Task: This module is used for FAQs that convey a personality. If you want a standard response to certain phrases, this is where the QA pairs go.

Called by:

QA

Task: Given a user question, we generate an appropriate response. This module combines calling a few of different QA modules, including:

  • IntraTaskMapQA - calling neural_functionalities
  • GeneralQA - calling neural_functionalities
  • LLMQA - calling llm_functionalities

The composed_qa module manages calling the submodules and ranks responses. The substitution_helper module is used to handle replacement requests as described in LLM Ingredient Substitution.

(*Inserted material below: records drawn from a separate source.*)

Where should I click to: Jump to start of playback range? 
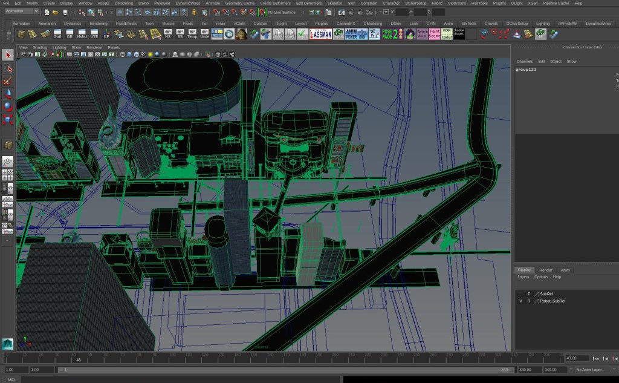[595, 359]
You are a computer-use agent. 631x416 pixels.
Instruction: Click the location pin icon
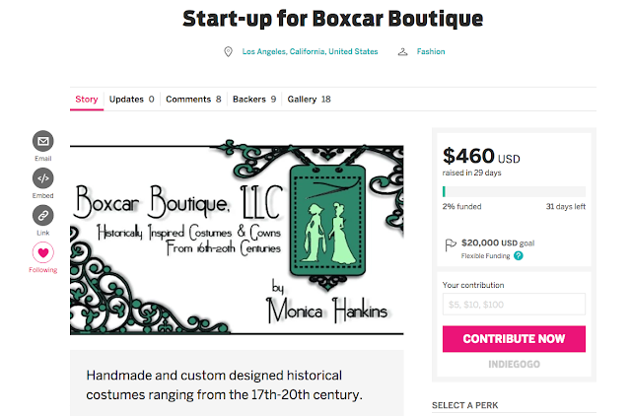[x=229, y=52]
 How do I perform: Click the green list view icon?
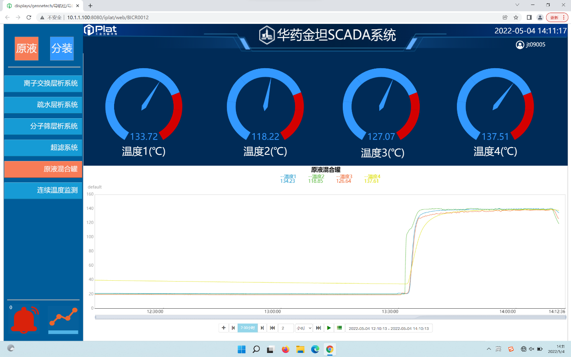[x=339, y=328]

Called by: qa_policy in Orchestrator

Query Builder

Task: Given a user session, we run some basic cleaning and tokenization on the parts of the session that need to be part of the search query. Similarly, this module also builds theme queries.

Called by: planner policy and theme_policy in Orchestrator

Safety Check

Task: Given an utterance, we want to check it for privacy, sensitivity and dangerousness. We also check if it contains offensive words or can be considered suicidal.

Called by: phased_policy in Orchestrator

Searcher

Task: Given a session, find and return a task that matches the user's information need. This is done with different search indices, searching algorithms and a reranker. This is one of the most important system functionalities.

Called by: various policies of the Orchestrator

Task Manager

Task: Given a NDP task system action classification (like go to step 3, telling a joke, telling more details), this module handles scheduling new nodes from the TaskGraph. It acts as the interface between system and TaskGraph.

Called by: various policies of the Orchestrator (those that handle task progression, aka validation, execution and farewell)


Required models and offline artefacts for functionalities

Upon spinning up, the container downloads required models and offline artefacts. If you want to define new models or artefacts, edit the download configuration in functionalities/downloads.toml.